[Element and text location data]
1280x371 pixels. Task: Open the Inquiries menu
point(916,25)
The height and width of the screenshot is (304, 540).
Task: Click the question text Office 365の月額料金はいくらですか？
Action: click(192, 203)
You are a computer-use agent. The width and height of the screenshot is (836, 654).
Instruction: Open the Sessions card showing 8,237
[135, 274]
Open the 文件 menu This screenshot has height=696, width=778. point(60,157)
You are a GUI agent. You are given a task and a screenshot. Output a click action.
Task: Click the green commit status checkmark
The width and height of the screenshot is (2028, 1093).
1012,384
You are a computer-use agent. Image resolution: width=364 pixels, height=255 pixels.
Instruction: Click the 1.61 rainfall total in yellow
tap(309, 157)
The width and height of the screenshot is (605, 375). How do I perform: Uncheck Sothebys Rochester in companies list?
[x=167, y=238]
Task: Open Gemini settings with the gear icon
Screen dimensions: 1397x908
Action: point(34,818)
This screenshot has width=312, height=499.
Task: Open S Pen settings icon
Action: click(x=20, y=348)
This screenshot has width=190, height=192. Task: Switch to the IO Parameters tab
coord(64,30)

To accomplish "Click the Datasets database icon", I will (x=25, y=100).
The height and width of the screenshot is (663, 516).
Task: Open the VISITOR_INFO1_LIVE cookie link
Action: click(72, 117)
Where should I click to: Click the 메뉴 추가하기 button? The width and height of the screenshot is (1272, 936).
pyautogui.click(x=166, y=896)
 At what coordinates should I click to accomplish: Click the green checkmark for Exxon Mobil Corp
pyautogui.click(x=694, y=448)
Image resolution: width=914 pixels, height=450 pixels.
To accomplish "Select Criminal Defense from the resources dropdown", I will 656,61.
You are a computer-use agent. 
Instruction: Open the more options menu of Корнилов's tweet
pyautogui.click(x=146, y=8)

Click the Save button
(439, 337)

- **Goal**:
Collect every line of the items above that contains the string "menu", and note that case counts.

- **Task response**:
1280x371 pixels. Task: Open the Inquiries menu
Open the 文件 menu This screenshot has height=696, width=778. point(60,157)
Instruction: Open the more options menu of Корнилов's tweet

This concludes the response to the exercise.